• [Task objective]:
Rewrite the lines below, changing every "computer-use agent" to "screen automation agent" and leaving everything else as it is.

• [Raw records]:
_____

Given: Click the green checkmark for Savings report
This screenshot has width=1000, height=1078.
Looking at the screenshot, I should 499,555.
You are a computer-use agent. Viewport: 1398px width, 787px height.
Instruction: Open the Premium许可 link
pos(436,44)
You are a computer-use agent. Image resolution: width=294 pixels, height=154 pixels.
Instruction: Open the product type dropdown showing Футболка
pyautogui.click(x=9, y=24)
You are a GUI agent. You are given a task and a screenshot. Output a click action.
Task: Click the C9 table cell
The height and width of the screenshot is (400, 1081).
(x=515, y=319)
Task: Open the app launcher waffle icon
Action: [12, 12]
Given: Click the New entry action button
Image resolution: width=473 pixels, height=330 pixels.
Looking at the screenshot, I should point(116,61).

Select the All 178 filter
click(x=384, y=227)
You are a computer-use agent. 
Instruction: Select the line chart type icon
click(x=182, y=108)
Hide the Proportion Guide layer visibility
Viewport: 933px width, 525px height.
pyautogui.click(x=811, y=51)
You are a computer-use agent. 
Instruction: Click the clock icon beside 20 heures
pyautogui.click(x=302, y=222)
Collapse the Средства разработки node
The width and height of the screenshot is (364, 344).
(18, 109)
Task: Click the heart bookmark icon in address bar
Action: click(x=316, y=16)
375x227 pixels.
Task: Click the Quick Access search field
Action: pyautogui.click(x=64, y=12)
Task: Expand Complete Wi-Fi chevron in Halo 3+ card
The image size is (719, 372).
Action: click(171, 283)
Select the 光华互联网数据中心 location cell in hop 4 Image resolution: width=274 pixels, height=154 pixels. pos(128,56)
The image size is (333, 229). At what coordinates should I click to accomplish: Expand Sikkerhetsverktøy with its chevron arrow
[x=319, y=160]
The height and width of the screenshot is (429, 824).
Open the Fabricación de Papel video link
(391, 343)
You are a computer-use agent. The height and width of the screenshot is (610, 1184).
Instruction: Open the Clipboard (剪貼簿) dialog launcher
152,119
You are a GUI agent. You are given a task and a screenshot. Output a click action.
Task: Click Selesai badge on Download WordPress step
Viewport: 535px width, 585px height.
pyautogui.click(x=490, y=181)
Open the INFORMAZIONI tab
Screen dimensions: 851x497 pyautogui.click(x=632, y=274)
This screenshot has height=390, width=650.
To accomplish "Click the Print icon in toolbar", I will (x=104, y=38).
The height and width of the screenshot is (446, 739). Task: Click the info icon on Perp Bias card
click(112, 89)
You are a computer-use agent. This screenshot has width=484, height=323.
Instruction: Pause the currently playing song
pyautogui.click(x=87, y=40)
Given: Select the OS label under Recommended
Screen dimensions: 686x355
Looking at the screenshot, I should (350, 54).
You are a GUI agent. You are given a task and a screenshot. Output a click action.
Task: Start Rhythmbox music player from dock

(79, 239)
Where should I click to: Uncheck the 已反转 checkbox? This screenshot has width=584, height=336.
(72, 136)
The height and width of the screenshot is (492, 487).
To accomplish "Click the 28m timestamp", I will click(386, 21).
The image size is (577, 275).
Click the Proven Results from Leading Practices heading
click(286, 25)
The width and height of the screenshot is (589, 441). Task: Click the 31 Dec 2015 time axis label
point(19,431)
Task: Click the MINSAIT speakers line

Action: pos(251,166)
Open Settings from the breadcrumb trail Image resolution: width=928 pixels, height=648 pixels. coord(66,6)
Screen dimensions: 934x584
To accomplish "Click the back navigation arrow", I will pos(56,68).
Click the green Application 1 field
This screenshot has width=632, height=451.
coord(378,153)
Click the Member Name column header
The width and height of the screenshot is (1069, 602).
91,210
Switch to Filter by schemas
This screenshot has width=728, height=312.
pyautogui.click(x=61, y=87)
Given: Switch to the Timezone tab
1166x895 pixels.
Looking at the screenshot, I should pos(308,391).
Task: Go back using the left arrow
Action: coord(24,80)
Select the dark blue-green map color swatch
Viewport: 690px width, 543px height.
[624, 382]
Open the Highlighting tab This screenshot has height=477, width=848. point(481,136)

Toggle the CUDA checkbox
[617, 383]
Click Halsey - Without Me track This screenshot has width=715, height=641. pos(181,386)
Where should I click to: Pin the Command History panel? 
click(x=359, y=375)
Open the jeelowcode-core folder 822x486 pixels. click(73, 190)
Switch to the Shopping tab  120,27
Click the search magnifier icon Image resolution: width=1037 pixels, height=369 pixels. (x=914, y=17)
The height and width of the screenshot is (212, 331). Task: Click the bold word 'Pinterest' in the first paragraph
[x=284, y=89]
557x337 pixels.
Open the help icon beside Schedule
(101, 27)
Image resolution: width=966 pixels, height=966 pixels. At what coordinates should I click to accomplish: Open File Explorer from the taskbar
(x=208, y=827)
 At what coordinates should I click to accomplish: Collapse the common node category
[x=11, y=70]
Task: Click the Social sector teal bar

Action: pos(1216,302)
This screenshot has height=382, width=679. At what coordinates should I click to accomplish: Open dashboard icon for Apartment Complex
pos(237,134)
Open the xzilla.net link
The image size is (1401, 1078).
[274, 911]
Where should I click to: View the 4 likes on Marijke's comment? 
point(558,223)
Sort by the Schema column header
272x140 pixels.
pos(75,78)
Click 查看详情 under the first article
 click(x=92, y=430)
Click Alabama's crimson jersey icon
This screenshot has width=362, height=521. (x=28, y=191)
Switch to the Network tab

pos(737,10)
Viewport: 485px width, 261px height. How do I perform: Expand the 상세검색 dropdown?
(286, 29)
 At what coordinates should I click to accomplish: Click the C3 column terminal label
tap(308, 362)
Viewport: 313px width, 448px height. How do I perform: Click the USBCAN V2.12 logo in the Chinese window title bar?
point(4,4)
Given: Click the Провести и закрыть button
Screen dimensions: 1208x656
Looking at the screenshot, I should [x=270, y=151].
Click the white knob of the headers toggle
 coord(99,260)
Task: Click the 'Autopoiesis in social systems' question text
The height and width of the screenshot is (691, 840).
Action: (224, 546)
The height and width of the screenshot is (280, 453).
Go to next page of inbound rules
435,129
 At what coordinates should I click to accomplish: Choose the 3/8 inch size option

_____

• [Right answer]:
Given: Click the green checkmark for Savings report
This screenshot has width=1000, height=1078.
Looking at the screenshot, I should 499,555.
You are a screen automation agent. Viewport: 1398px width, 787px height.
Instruction: Open the Premium许可 link
pos(436,44)
You are a screen automation agent. Image resolution: width=294 pixels, height=154 pixels.
Instruction: Open the product type dropdown showing Футболка
pyautogui.click(x=9, y=24)
You are a GUI agent. You are given a task and a screenshot. Output a click action.
Task: Click the C9 table cell
The height and width of the screenshot is (400, 1081).
(x=515, y=319)
Task: Open the app launcher waffle icon
Action: [12, 12]
Given: Click the New entry action button
Image resolution: width=473 pixels, height=330 pixels.
Looking at the screenshot, I should point(116,61).

Select the All 178 filter
click(x=384, y=227)
You are a screen automation agent. 
Instruction: Select the line chart type icon
click(x=182, y=108)
Hide the Proportion Guide layer visibility
Viewport: 933px width, 525px height.
pyautogui.click(x=811, y=51)
You are a screen automation agent. 
Instruction: Click the clock icon beside 20 heures
pyautogui.click(x=302, y=222)
Collapse the Средства разработки node
The width and height of the screenshot is (364, 344).
(18, 109)
Task: Click the heart bookmark icon in address bar
Action: click(x=316, y=16)
375x227 pixels.
Task: Click the Quick Access search field
Action: pyautogui.click(x=64, y=12)
Task: Expand Complete Wi-Fi chevron in Halo 3+ card
The image size is (719, 372).
Action: click(171, 283)
Select the 光华互联网数据中心 location cell in hop 4 Image resolution: width=274 pixels, height=154 pixels. pos(128,56)
The image size is (333, 229). At what coordinates should I click to accomplish: Expand Sikkerhetsverktøy with its chevron arrow
[x=319, y=160]
The height and width of the screenshot is (429, 824).
Open the Fabricación de Papel video link
(391, 343)
You are a screen automation agent. The height and width of the screenshot is (610, 1184).
Instruction: Open the Clipboard (剪貼簿) dialog launcher
152,119
You are a GUI agent. You are given a task and a screenshot. Output a click action.
Task: Click Selesai badge on Download WordPress step
Viewport: 535px width, 585px height.
pyautogui.click(x=490, y=181)
Open the INFORMAZIONI tab
Screen dimensions: 851x497 pyautogui.click(x=632, y=274)
This screenshot has height=390, width=650.
To accomplish "Click the Print icon in toolbar", I will (x=104, y=38).
The height and width of the screenshot is (446, 739). Task: Click the info icon on Perp Bias card
click(112, 89)
You are a screen automation agent. This screenshot has width=484, height=323.
Instruction: Pause the currently playing song
pyautogui.click(x=87, y=40)
Given: Select the OS label under Recommended
Screen dimensions: 686x355
Looking at the screenshot, I should (350, 54).
You are a GUI agent. You are given a task and a screenshot. Output a click action.
Task: Start Rhythmbox music player from dock

(79, 239)
Where should I click to: Uncheck the 已反转 checkbox? This screenshot has width=584, height=336.
(72, 136)
The height and width of the screenshot is (492, 487).
To accomplish "Click the 28m timestamp", I will click(386, 21).
The image size is (577, 275).
Click the Proven Results from Leading Practices heading
click(286, 25)
The width and height of the screenshot is (589, 441). Task: Click the 31 Dec 2015 time axis label
point(19,431)
Task: Click the MINSAIT speakers line

Action: pos(251,166)
Open Settings from the breadcrumb trail Image resolution: width=928 pixels, height=648 pixels. coord(66,6)
Screen dimensions: 934x584
To accomplish "Click the back navigation arrow", I will pos(56,68).
Click the green Application 1 field
This screenshot has width=632, height=451.
coord(378,153)
Click the Member Name column header
The width and height of the screenshot is (1069, 602).
91,210
Switch to Filter by schemas
This screenshot has width=728, height=312.
pyautogui.click(x=61, y=87)
Given: Switch to the Timezone tab
1166x895 pixels.
Looking at the screenshot, I should pos(308,391).
Task: Go back using the left arrow
Action: coord(24,80)
Select the dark blue-green map color swatch
Viewport: 690px width, 543px height.
[624, 382]
Open the Highlighting tab This screenshot has height=477, width=848. point(481,136)

Toggle the CUDA checkbox
[617, 383]
Click Halsey - Without Me track This screenshot has width=715, height=641. pos(181,386)
Where should I click to: Pin the Command History panel? 
click(x=359, y=375)
Open the jeelowcode-core folder 822x486 pixels. click(73, 190)
Switch to the Shopping tab  120,27
Click the search magnifier icon Image resolution: width=1037 pixels, height=369 pixels. (x=914, y=17)
The height and width of the screenshot is (212, 331). Task: Click the bold word 'Pinterest' in the first paragraph
[x=284, y=89]
557x337 pixels.
Open the help icon beside Schedule
(101, 27)
Image resolution: width=966 pixels, height=966 pixels. At what coordinates should I click to accomplish: Open File Explorer from the taskbar
(x=208, y=827)
 At what coordinates should I click to accomplish: Collapse the common node category
[x=11, y=70]
Task: Click the Social sector teal bar

Action: pos(1216,302)
This screenshot has height=382, width=679. At what coordinates should I click to accomplish: Open dashboard icon for Apartment Complex
pos(237,134)
Open the xzilla.net link
The image size is (1401, 1078).
[274, 911]
Where should I click to: View the 4 likes on Marijke's comment? 
point(558,223)
Sort by the Schema column header
272x140 pixels.
pos(75,78)
Click 查看详情 under the first article
 click(x=92, y=430)
Click Alabama's crimson jersey icon
This screenshot has width=362, height=521. (x=28, y=191)
Switch to the Network tab

pos(737,10)
Viewport: 485px width, 261px height. How do I perform: Expand the 상세검색 dropdown?
(286, 29)
 At what coordinates should I click to accomplish: Click the C3 column terminal label
tap(308, 362)
Viewport: 313px width, 448px height. How do I perform: Click the USBCAN V2.12 logo in the Chinese window title bar?
point(4,4)
Given: Click the Провести и закрыть button
Screen dimensions: 1208x656
Looking at the screenshot, I should [x=270, y=151].
Click the white knob of the headers toggle
 coord(99,260)
Task: Click the 'Autopoiesis in social systems' question text
The height and width of the screenshot is (691, 840).
Action: (224, 546)
The height and width of the screenshot is (280, 453).
Go to next page of inbound rules
435,129
 At what coordinates should I click to accomplish: Choose the 3/8 inch size option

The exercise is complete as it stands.